WHAT THE TASK REQUIRES: Find the line containing "The width and" in the records below. Copy exactly that line and each one after it, ending at the line containing "Given: Click trash icon for Last Name row", and nothing more.

EXERCISE INPUT:

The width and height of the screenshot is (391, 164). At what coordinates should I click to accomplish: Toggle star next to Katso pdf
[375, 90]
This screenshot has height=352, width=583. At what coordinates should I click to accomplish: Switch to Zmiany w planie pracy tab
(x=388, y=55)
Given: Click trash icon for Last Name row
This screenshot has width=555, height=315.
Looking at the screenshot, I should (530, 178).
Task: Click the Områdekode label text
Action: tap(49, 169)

==

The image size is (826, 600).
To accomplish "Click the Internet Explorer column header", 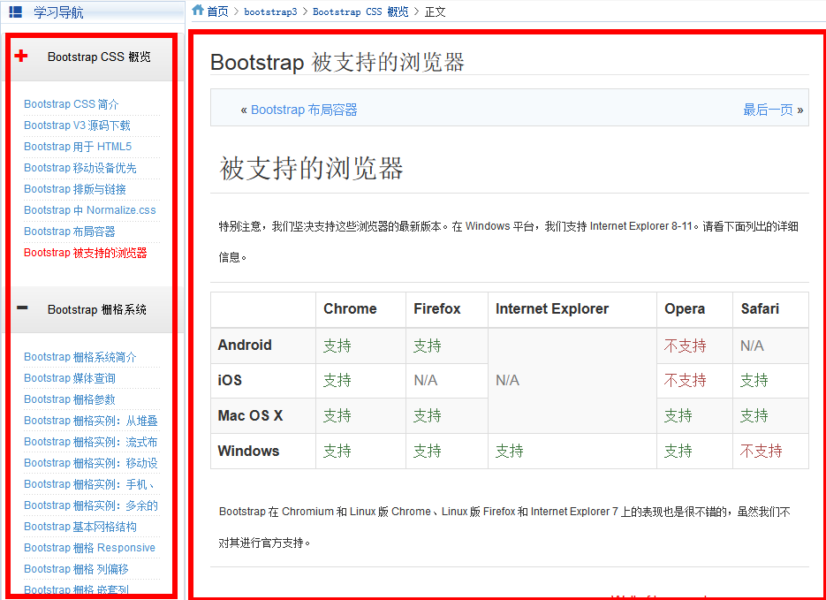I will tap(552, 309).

* * *

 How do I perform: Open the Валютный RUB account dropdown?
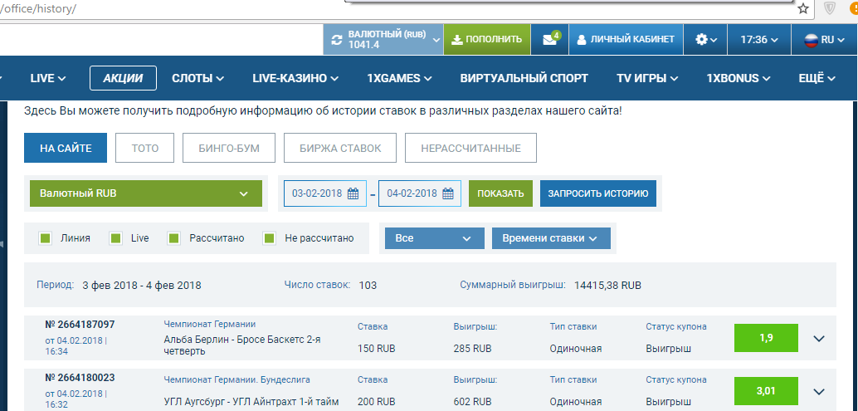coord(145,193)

ANSWER BOX:
The width and height of the screenshot is (391, 164). At what coordinates should I click to accomplish: Toggle star next to Katso pdf
[375, 90]
This screenshot has height=352, width=583. At what coordinates should I click to accomplish: Switch to Zmiany w planie pracy tab
(x=388, y=55)
Given: Click trash icon for Last Name row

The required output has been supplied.